SOURCE MATERIAL |

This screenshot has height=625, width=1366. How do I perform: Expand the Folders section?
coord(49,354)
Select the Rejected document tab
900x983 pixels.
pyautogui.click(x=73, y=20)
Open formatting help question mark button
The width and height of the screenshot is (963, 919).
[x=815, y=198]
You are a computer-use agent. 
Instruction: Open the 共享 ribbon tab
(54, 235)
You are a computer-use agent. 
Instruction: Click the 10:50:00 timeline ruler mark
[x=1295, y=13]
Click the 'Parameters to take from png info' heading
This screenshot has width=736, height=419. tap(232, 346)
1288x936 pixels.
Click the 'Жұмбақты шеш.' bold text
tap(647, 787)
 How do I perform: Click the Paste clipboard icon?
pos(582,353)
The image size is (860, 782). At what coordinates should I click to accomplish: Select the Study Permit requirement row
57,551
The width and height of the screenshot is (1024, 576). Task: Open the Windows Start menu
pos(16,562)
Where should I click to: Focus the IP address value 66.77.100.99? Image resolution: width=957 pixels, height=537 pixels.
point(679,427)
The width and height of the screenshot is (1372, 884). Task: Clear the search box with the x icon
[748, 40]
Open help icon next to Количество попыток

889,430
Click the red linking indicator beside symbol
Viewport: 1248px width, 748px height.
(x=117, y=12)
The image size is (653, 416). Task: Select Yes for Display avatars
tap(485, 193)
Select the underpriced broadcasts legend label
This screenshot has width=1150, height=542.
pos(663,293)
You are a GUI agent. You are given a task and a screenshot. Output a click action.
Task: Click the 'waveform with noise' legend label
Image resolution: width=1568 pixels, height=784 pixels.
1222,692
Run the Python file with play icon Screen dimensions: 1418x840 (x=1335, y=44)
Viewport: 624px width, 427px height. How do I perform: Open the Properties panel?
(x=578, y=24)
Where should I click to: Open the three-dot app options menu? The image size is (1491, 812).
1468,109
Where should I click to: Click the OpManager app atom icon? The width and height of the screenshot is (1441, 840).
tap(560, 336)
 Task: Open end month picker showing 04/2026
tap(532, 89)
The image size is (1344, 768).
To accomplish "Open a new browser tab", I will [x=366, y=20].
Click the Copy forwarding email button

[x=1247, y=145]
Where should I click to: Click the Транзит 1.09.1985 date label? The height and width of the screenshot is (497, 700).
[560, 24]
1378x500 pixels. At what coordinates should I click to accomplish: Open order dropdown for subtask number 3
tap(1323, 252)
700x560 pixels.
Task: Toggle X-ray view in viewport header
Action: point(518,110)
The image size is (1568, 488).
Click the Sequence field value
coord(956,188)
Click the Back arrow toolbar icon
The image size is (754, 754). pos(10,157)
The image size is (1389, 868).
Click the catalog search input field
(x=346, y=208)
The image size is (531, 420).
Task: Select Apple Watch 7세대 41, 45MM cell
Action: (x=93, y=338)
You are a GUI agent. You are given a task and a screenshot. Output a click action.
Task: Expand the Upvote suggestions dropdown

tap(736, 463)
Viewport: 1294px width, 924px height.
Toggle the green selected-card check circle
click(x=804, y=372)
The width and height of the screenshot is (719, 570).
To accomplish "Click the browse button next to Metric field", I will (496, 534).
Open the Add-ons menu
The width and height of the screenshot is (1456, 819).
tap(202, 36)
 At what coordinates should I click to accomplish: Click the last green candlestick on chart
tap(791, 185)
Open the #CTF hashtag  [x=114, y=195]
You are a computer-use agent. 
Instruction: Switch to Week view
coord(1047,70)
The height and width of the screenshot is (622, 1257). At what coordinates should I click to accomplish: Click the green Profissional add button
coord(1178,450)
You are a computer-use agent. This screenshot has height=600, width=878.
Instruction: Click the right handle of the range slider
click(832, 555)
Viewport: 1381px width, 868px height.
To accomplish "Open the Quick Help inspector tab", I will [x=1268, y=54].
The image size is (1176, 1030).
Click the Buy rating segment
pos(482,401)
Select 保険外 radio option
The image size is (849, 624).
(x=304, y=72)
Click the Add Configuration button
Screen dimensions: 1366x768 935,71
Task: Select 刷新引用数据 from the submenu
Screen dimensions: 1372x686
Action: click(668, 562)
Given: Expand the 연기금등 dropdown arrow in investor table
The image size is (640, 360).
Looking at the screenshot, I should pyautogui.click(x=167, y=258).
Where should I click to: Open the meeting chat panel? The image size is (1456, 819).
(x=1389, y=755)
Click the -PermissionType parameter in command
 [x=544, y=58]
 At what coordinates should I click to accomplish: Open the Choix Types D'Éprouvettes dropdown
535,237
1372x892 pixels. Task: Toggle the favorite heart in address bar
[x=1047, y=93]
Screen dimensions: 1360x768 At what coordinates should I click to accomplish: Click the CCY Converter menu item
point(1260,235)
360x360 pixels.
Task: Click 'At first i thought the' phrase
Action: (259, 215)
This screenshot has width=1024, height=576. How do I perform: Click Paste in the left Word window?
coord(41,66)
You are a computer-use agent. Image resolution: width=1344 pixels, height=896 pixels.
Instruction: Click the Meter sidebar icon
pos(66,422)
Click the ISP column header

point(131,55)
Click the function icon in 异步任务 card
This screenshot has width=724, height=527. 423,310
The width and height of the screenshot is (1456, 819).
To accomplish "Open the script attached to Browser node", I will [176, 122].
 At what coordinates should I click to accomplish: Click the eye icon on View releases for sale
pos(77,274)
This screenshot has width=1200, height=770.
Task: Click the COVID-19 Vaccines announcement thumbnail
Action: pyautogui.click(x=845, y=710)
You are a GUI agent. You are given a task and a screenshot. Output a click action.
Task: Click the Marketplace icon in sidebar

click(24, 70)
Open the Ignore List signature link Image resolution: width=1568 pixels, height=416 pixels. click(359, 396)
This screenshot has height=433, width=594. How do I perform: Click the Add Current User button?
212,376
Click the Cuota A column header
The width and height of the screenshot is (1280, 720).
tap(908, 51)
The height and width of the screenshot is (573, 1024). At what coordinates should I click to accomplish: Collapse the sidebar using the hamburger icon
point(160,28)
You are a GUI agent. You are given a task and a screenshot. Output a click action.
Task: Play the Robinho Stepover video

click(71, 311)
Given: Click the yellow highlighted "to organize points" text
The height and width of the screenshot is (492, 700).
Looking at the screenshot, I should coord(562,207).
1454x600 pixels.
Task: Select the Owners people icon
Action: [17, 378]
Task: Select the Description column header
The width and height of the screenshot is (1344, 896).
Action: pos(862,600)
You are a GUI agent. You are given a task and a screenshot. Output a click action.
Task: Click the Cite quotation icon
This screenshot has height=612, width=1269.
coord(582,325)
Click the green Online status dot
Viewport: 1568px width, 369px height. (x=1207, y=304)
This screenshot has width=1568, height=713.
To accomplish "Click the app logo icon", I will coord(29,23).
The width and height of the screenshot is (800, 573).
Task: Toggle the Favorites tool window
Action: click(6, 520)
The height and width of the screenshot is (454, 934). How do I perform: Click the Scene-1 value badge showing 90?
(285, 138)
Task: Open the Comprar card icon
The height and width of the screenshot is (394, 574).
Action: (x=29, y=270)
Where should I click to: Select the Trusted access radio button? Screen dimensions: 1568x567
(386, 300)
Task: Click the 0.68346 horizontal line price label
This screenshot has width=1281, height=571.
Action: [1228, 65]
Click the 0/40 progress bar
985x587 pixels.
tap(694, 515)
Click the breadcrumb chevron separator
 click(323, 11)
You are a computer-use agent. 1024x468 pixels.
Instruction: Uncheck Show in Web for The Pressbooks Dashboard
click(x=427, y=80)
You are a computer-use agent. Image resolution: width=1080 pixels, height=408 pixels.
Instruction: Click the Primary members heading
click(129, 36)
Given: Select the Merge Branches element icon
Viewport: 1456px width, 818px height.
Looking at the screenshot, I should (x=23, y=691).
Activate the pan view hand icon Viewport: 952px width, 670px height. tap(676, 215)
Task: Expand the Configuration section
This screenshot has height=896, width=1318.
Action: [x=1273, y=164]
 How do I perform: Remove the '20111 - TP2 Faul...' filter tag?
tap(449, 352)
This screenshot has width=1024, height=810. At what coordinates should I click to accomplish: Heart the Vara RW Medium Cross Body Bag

TASK TO COMPLETE |
Extract every row that contains the word "panel", matching its case exactly, and copy each such row in full.

RESULT OF THIS TASK |
Viewport: 624px width, 427px height. How do I perform: Open the Properties panel?
Where should I click to: Open the meeting chat panel? The image size is (1456, 819).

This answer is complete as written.